Mia is working in her studio at home and Izzy is helping her out by cutting some twine, although she doesn’t know why they’re cutting so much of it. Well, by the end of the episode, we learn the fiery reason behind this.

For now, their session is interrupted when Mia gets a panicked call from Bebe, who was almost fired for stealing money from the register at Lucky Palace, the Chinese restaurant where they work. Mia manages to save Bebe’s job before learning that she needs a hefty sum of $30,000 to get a good lawyer to make her case against the McCulloughs for her child’s custody. Mia even goes the extra mile and asks her friend and gallerist Anita (Sarita Choudhary) to help sell more of her art pieces to rake in the cash Bebe needs. Anita pushes Mia to sell the one painting she knows would bring that amount but Mia vehemently refuses. Hmm.

The next day, which happens to be Halloween, Elena and Mia get caught up in a tense face-off at the Richardson mansion, where the latter is finishing up her daily duties. It starts out with a simple question Elena poses to her tenant after she tries to sell her a painting: Are the two women friends? Mia clearly wants to avoid being cross-examined, so she tries to talk to Elena about Linda instead. It doesn’t work out. The two have danced around each other with minced words and limited deference for weeks now, but all the bets are slowly coming off. Things escalate once Elena figures out that Mia and Bebe both work at Lucky Palace, confirming her suspicions that they worked in cahoots to some degree.

*What to produce:*
According to the episode recap, how much money does Bebe need to hire a good lawyer for her custody case against the McCulloughs?

*Rows:*

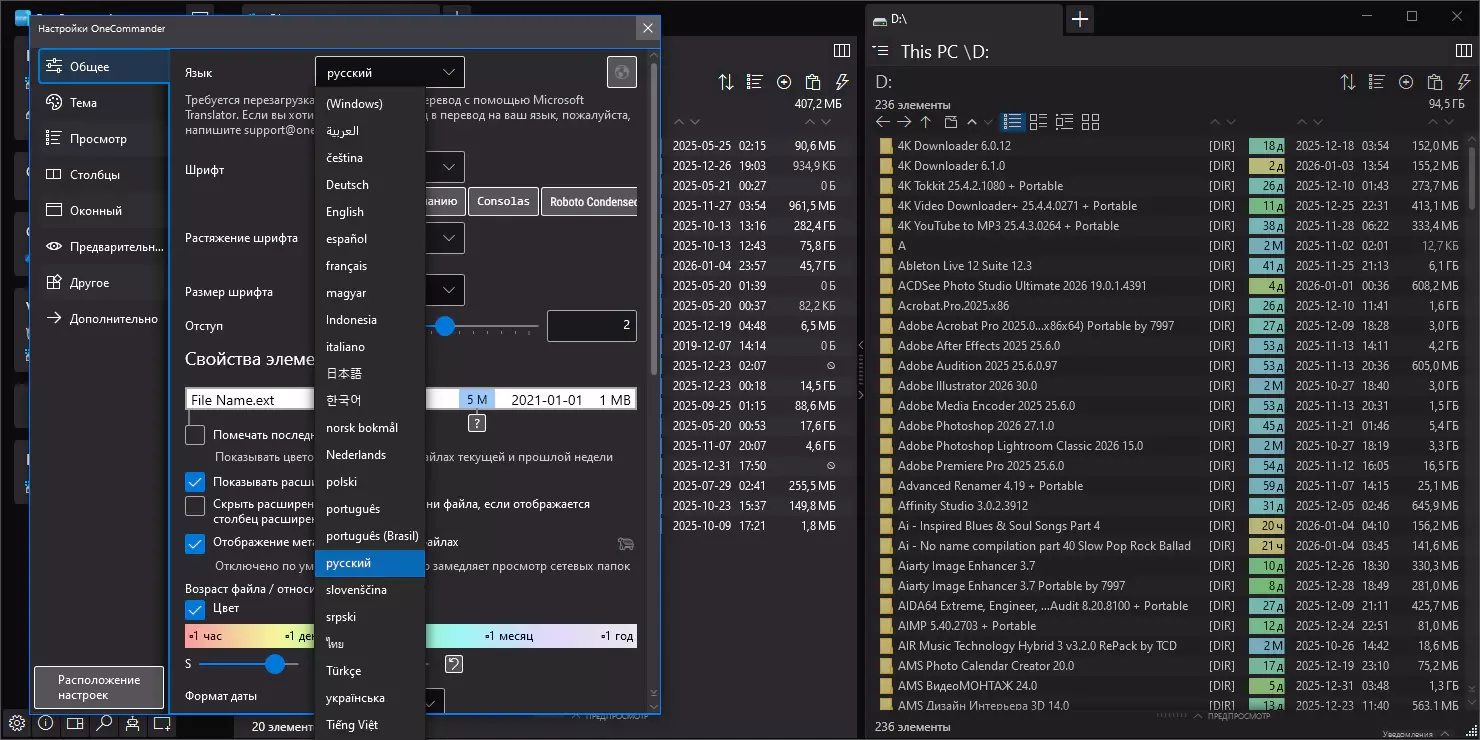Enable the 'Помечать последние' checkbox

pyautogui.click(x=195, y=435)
==
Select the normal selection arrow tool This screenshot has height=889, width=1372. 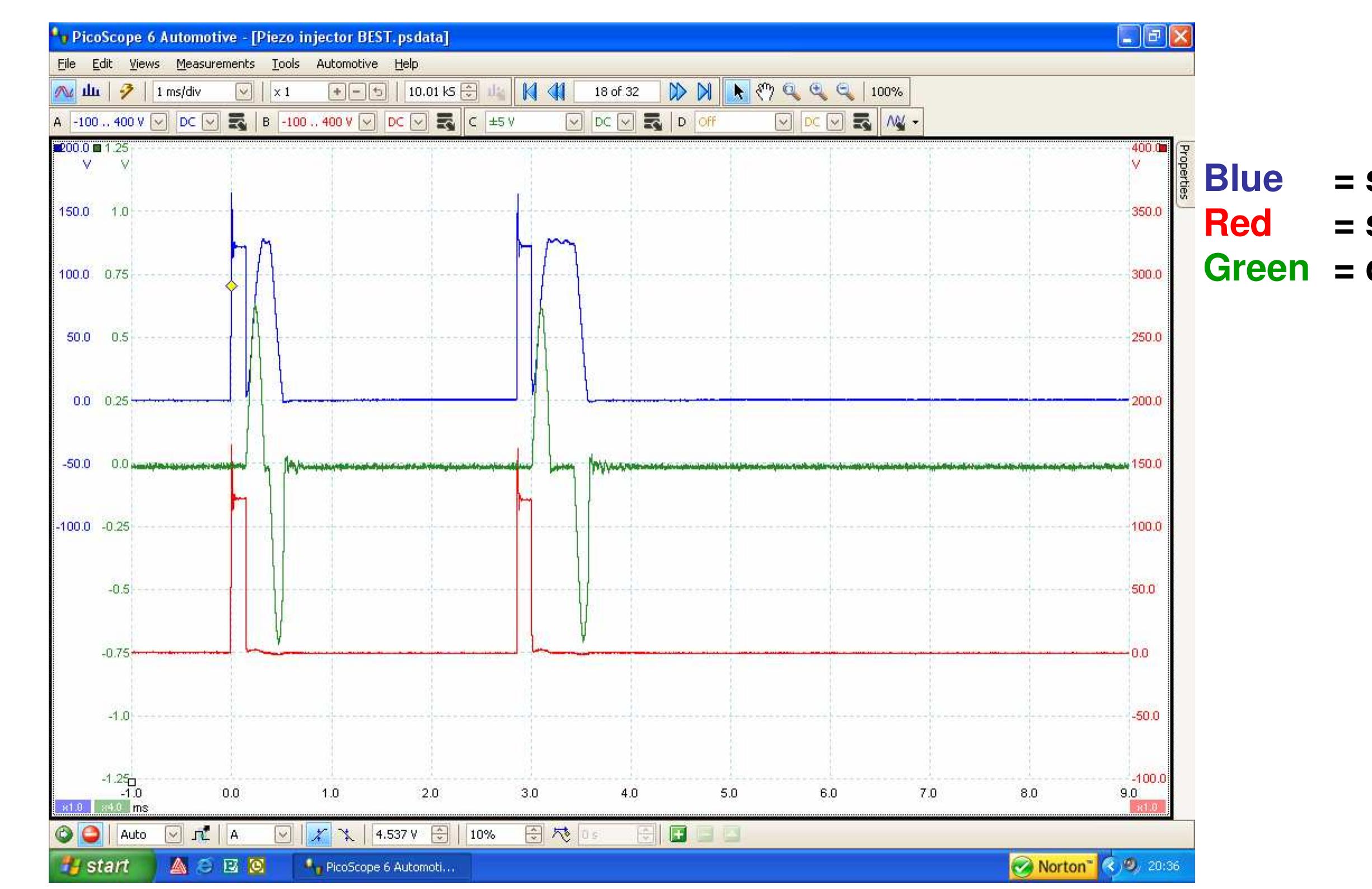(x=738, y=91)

*Expected answer:*
$30,000